Seit 1. April großes Interesse an Anerkennung ausländischer Berufsabschlüsse

189 Beratungen aus- und inländischer Handwerker hat die Handwerkskammer Dresden zwischen dem 1. April 2012 und dem 31. Dezember 2012 im Rahmen des verabschiedeten Anerkennungsgesetzes durchgeführt.+++

Mit dem „Gesetz zur Verbesserung der Feststellung und Anerkennung im Ausland erworbener Berufsqualifikationen“ (so der offizielle Name) können Antragsteller überprüfen lassen, ob ihr im Ausland erworbener Abschluss mit einem deutschen Berufsabschluss vergleichbar ist. Inhaber einer Gleichwertigkeitsbescheinigung erhalten die gleichen Berechtigungen wie Personen mit einem deutschen Prüfungszeugnis.

Bei den 189 Beratungen bei der Handwerkskammer Dresden wurden von den Handwerkern Berufsqualifikationen aus europäischen Ländern  wie Frankreich, Italien, Moldawien, Polen, der Slowakei, Slowenien, Spanien, Tschechien, der Türkei, der Ukraine und Ungarn vorgelegt. Es wurden aber auch Qualifikationen aus Kasachstan, dem Irak,  Vietnam, Tunesien, Kanada und Burkina Faso vorgelegt.

Es wurden 20 Anträge gestellt (15 Männern und fünf Frauen), wovon bisher einer zur vollständigen Anerkennung der Gleichwertigkeit des Berufsabschlusses führte (ein Fahrzeuglackierer aus Polen) und zwei eine teilweise Gleichwertigkeit bestätigt bekamen. Bei den 20 Anträgen – alle Antragsteller leben in Deutschland – handelte es sich u. a. um die Berufe Tischler (5 Anträge), Kraftfahrzeugmechatroniker (2), Anlagenmechaniker für SHK-Technik (2) sowie Augenoptiker, Bäcker, Fahrzeuglackierer,  Feinwerkmechaniker, Kraftfahrzeugtechnikermeister, Maßschneider und Maurer (alle jeweils ein Antrag).
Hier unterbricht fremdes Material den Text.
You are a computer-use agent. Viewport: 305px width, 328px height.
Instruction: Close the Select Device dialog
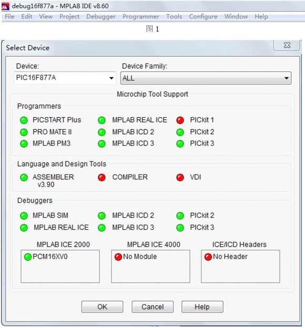[x=287, y=45]
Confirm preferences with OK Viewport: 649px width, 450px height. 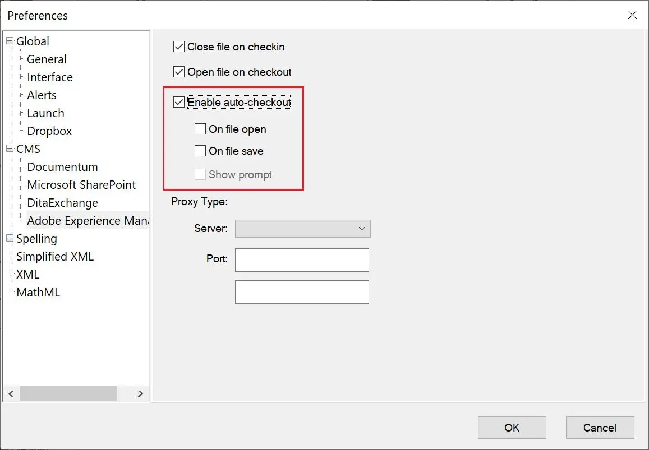(x=511, y=427)
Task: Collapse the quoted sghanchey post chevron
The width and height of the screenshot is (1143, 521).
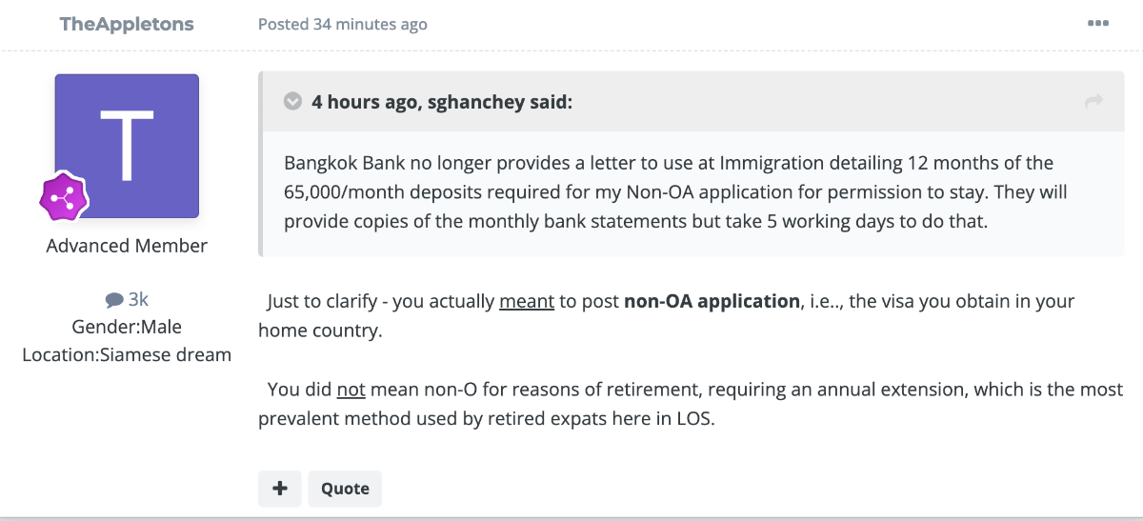Action: point(292,101)
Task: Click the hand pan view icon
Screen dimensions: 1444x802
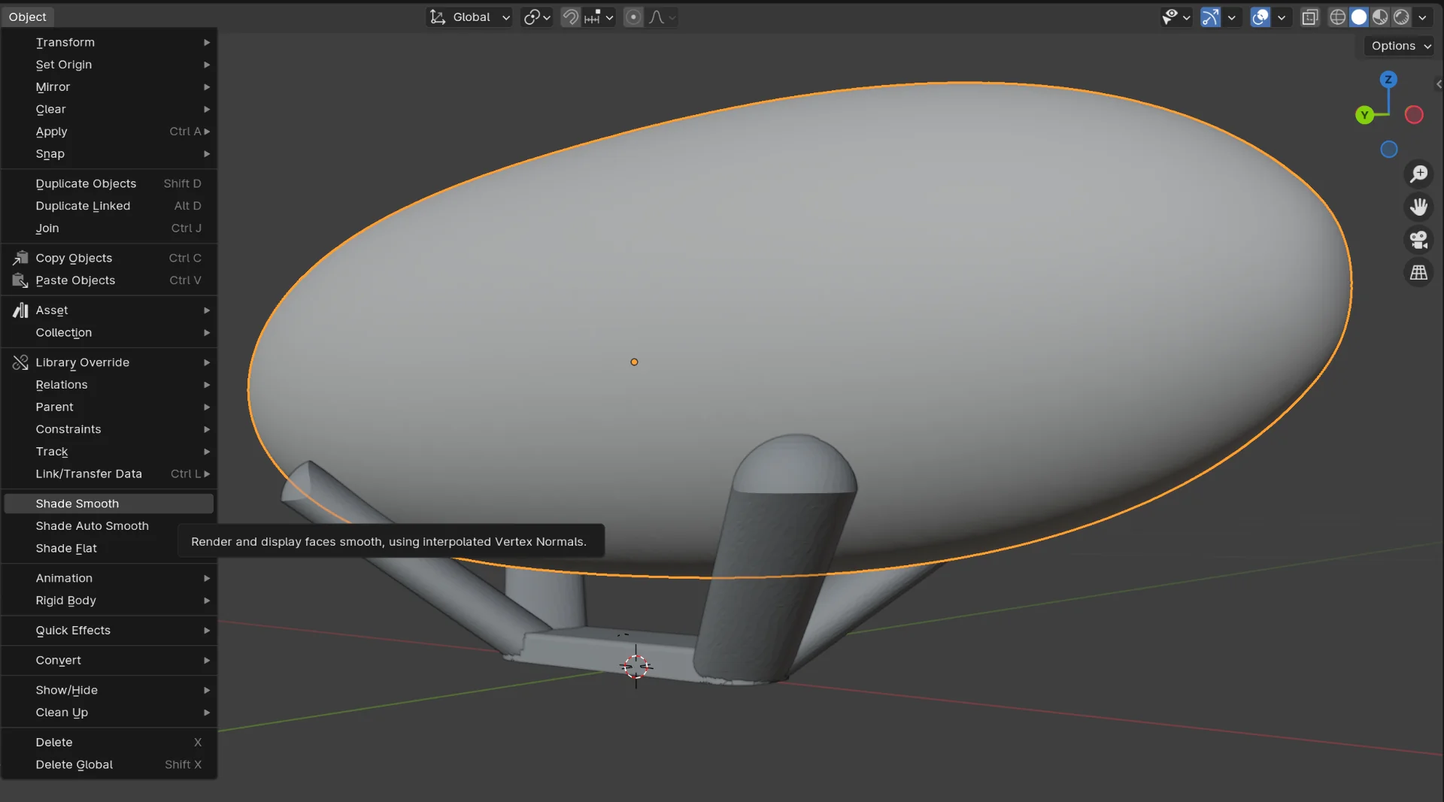Action: (x=1418, y=207)
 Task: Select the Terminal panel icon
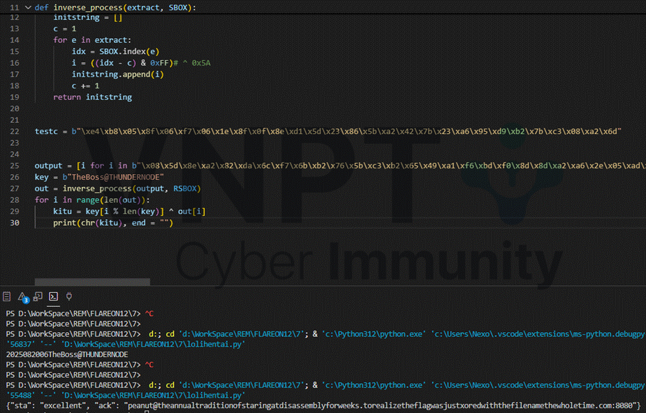click(53, 296)
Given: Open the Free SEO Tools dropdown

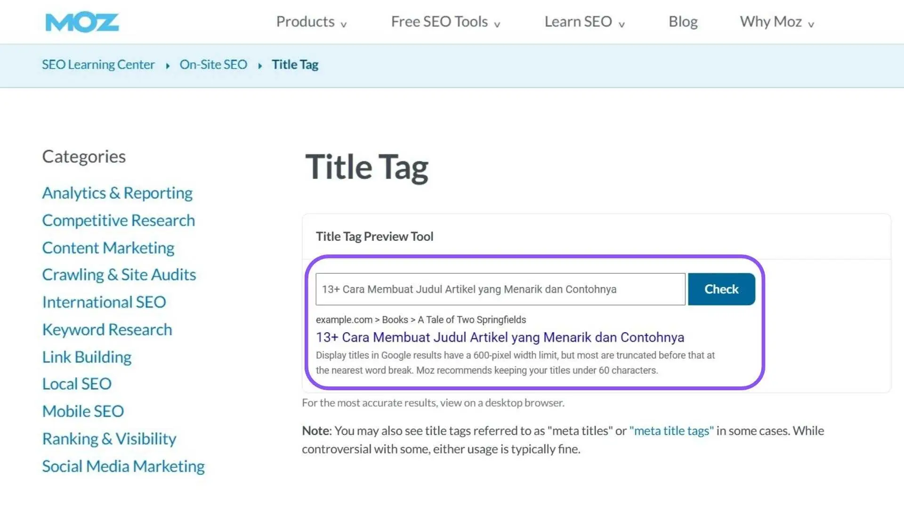Looking at the screenshot, I should 445,22.
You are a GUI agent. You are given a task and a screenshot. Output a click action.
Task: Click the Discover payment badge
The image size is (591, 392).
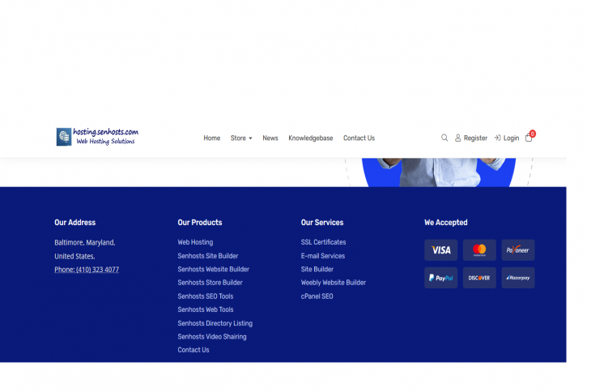479,278
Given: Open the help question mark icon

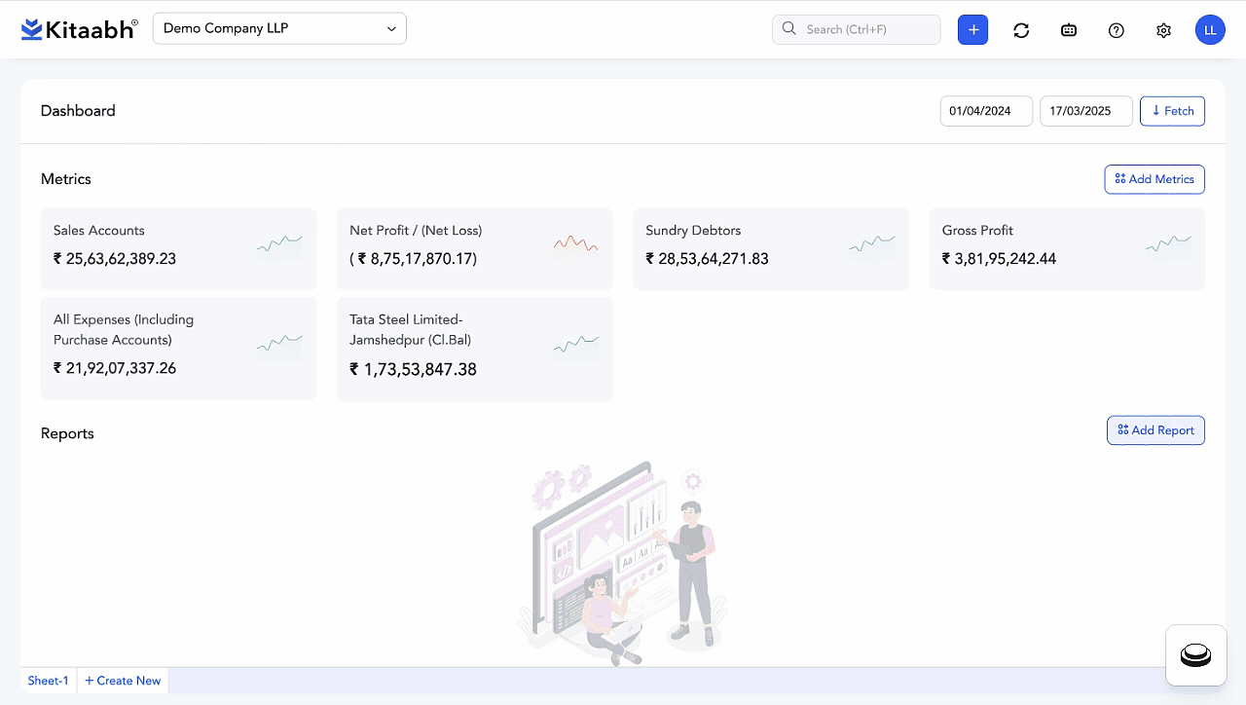Looking at the screenshot, I should 1117,30.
„Diese Zahlen zeigen, dass es zum einen ein reges Interesse (zumeist) ausländischer Handwerker gibt, sich ihren Berufsabschluss hier anerkennen zu lassen und damit bessere Chancen auf dem deutschen Arbeitsmarkt zu haben“, sagt der Hauptgeschäftsführer der Handwerkskammer Dresden, Dr. Andreas Brzezinski. Die niedrigen Zahlen der konkreten Anträge und Anerkennungen zeigten aber auch, „wie schwierig es in vielen Fällen ist, Lehrpläne und Leistungsnachweise aus den jeweiligen Ländern zu erhalten, um stichhaltige Vergleichsmöglichkeiten für die Anerkennung zu haben“, so Brzezinski.